[[ Data for this task, beginning ]]

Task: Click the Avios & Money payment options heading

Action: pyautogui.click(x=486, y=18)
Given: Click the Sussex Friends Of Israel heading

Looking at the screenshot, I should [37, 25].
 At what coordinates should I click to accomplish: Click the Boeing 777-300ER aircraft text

[[ Data for this task, end ]]

What you will do:
Would you output the lines from the one that contains "Given: Click the" to the end of the data, both ends included, exactly as they appear?

Solution to this exercise:
Given: Click the Sussex Friends Of Israel heading

Looking at the screenshot, I should [37, 25].
 At what coordinates should I click to accomplish: Click the Boeing 777-300ER aircraft text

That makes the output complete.